How to avoid writing duplicate accessor functions for mutable and immutable references in Rust?

You don't, really. Recall that T, &T and &mut T are all different types. In that context, your question is the same as asking "How to avoid writing duplicate accessor functions for String and HashMap".

Matthieu M had the right terms "abstract over the mutability":

  • Parameterisation over mutability
  • Dealing with &/&mut in data structures: abstract over mutability or split types?
  • A safe way to reuse the same code for immutable and mutable variants of a function?
  • Abstracting over mutability in Rust
  • "Mutability polymorphism"
  • etc. etc. etc.

The TL;DR is that Rust would likely need to be enhanced with new features to support this. Since no one has succeeded, no one is 100% sure which features those would need to be. The current best guess is higher kinded types (HKT).


(playground links to solutions using type parameters and associated types)

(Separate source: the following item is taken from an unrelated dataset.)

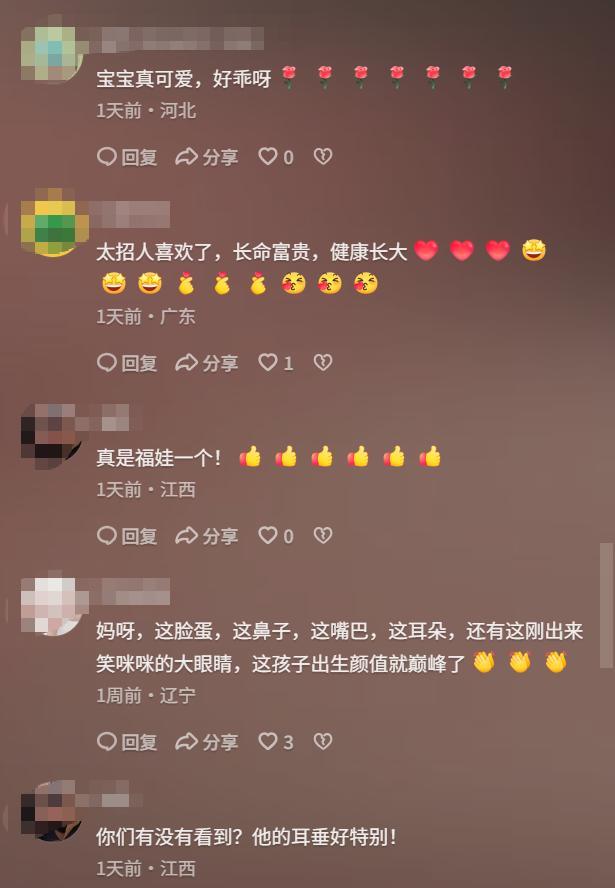This screenshot has width=615, height=888.
Task: Click the comment list scrollbar thumb
Action: pyautogui.click(x=607, y=605)
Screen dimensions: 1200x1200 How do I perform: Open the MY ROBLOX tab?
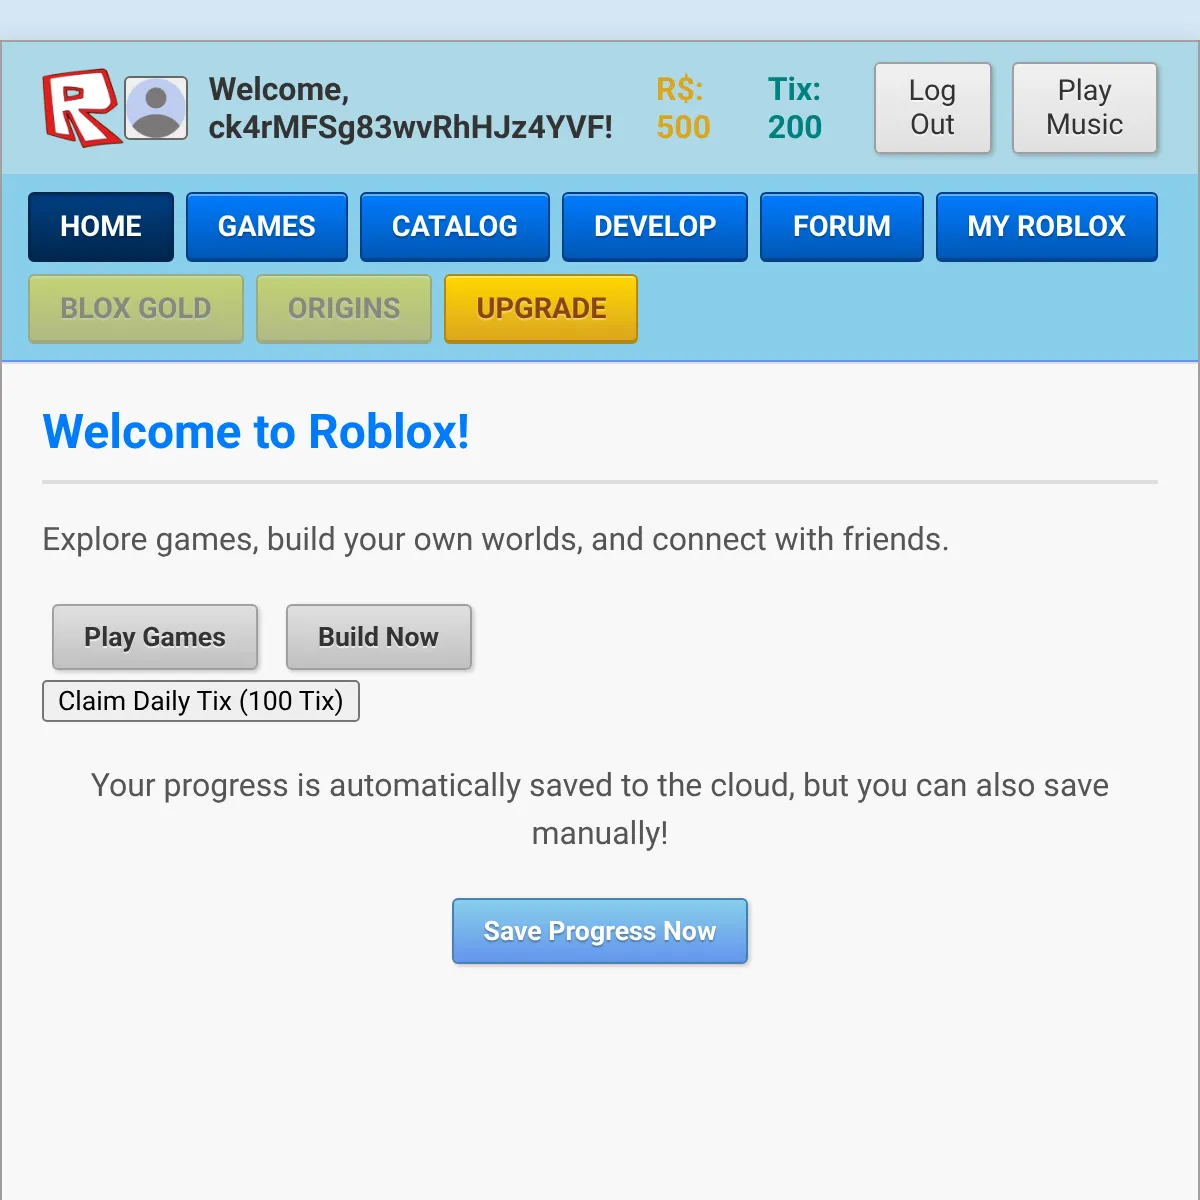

In this case &T and &mut T are just two different types. Code that is generic over different types (at both compile-time and run-time) is idiomatically written in Rust using traits. For example, given:

struct Foo { value: i32 }
struct Bar { foo: Foo }

suppose we want to provide Bar with a generic accessor for its Foo data member. The accessor should work on both &Bar and &mut Bar appropriately returning &Foo or &mut Foo. So we write a trait FooGetter

trait FooGetter {
    type Output;
    fn get(self) -> Self::Output;
}

whose job is to be generic over the particular type of Bar we have. Its Output type will depend on Bar since we want get to sometimes return &Foo and sometimes &mut Foo. Note also that it consumes self of type Self. Since we want get to be generic over &Bar and &mut Bar we need to implement FooGetter for both, so that Self has the appropriate types:

// FooGetter::Self == &Bar
impl<'a> FooGetter for &'a Bar {
    type Output = &'a Foo;
    fn get(self) -> Self::Output { & self.foo }
}

// FooGetter::Self == &mut Bar
impl<'a> FooGetter for &'a mut Bar {
    type Output = &'a mut Foo;
    fn get(mut self) -> Self::Output { &mut self.foo }
}

Now we can easily use .get() in generic code to obtain & or &mut references to Foo from a &Bar or a &mut Bar (by just requiring T: FooGetter). For example:

// exemplary generic function:
fn foo<T: FooGetter>(t: T) -> <T as FooGetter>::Output {
    t.get() 
}

fn main() {
    let x = Bar { foo: Foo {value: 2} };
    let mut y = Bar { foo: Foo {value: 2} };

    foo(&mut y).value = 3;
    println!("{} {}\n", foo(&x).value, foo(&mut y).value);
}

Note that you can also implement FooGetter for Bar, so that get is generic over &T,&mut T, and T itself (by moving it in). This is actually how the .iter() method is implemented in the standard library, and why it always does "the right thing" independently of the reference-ness of the argument its invoked on.